- DIRECTIVE -
Render the material from the line containing "Where should I click to: Close" through the line containing "point(82,47)", both included, as a numbered list, dropping any blank lines and leaving out the pictures.

Target position records:
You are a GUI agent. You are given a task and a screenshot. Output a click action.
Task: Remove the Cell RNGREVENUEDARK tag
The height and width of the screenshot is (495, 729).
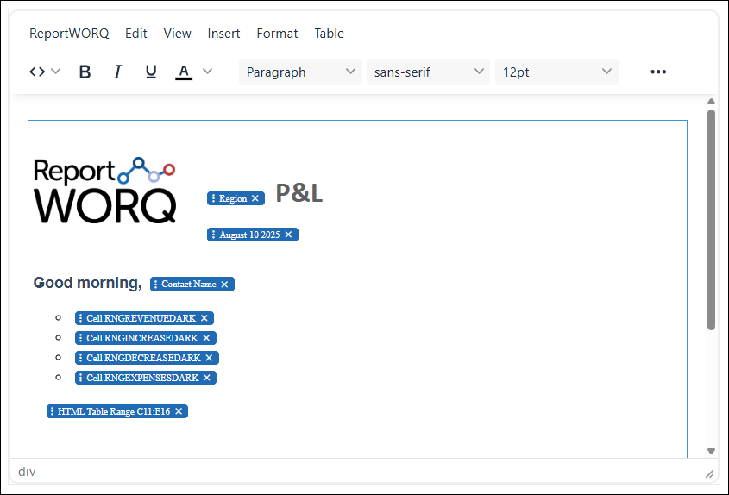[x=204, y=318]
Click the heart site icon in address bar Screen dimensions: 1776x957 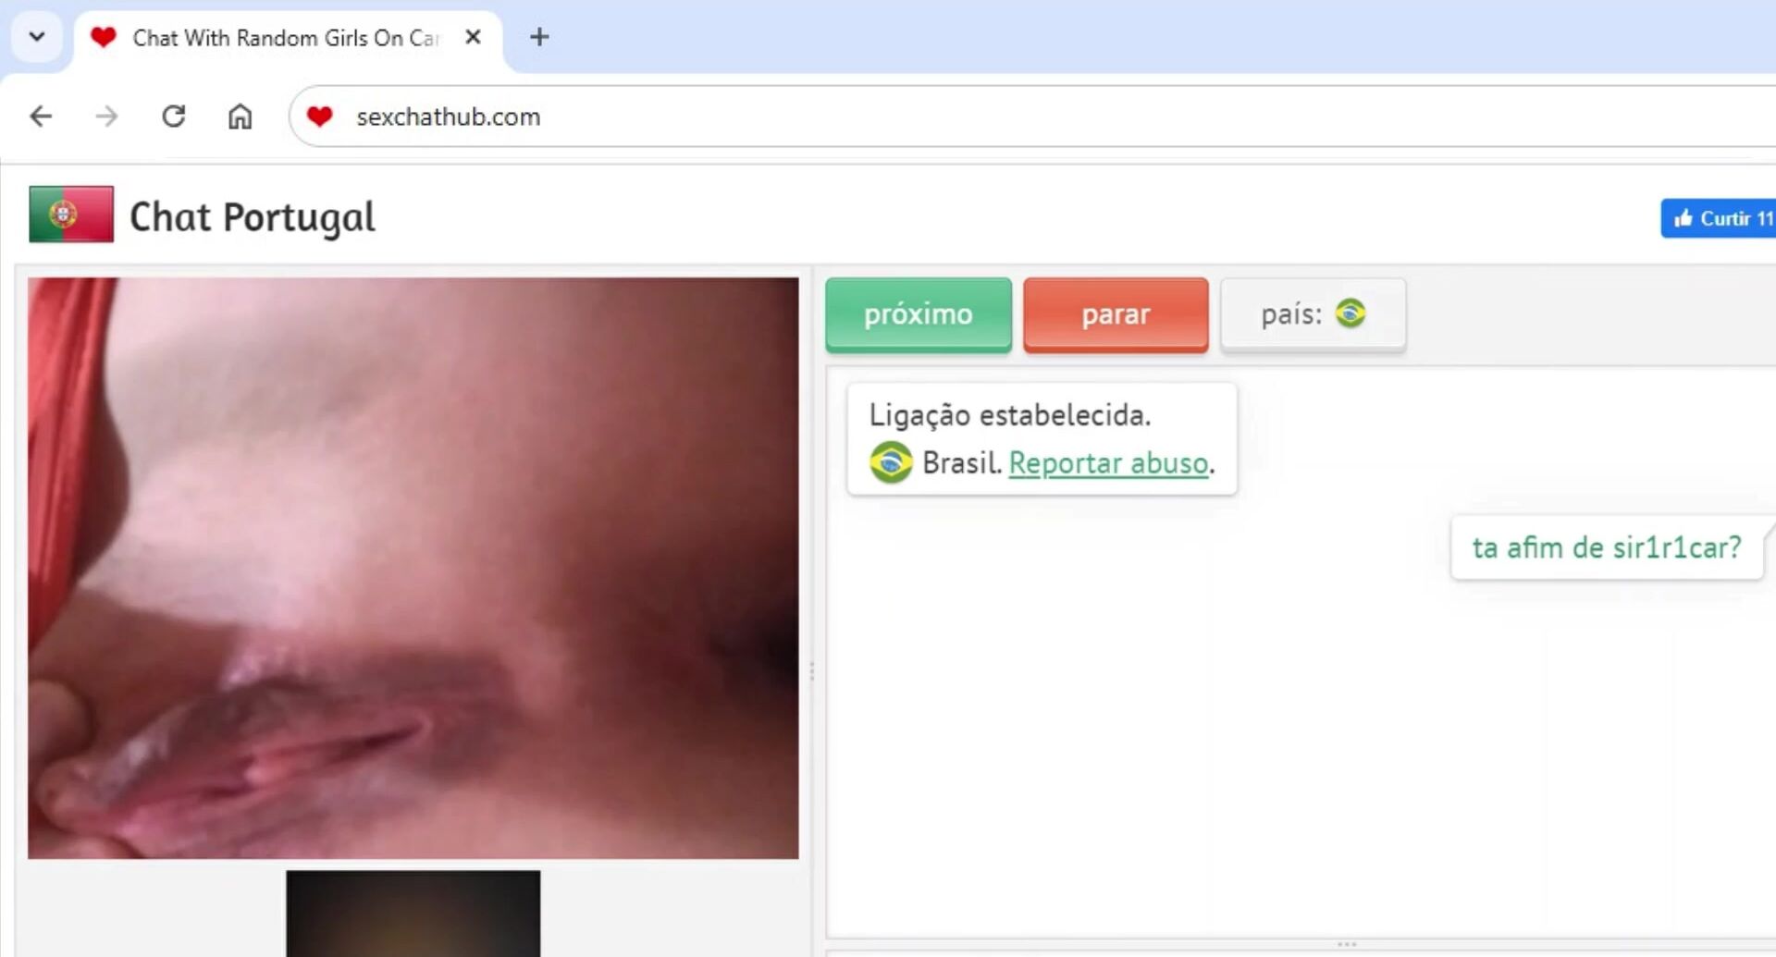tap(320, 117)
==
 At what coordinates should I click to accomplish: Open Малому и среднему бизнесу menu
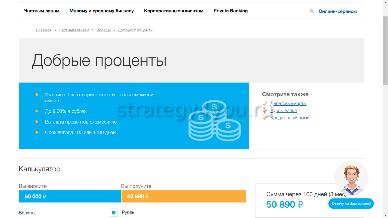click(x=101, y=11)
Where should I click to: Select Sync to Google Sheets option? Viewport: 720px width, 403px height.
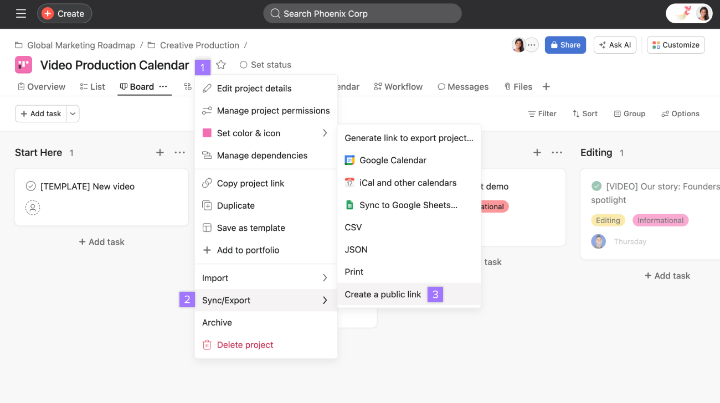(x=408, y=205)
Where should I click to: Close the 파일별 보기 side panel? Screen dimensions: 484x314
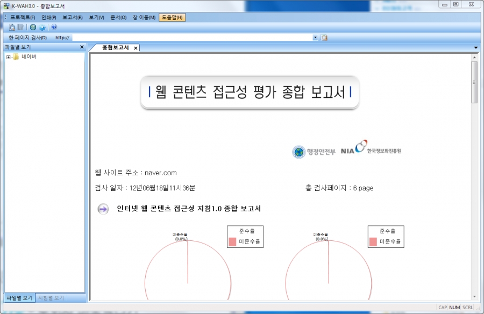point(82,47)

- REPLY -
1. Where should I click to: Close the 파일별 보기 side panel? Screen dimensions: 484x314
2. point(82,47)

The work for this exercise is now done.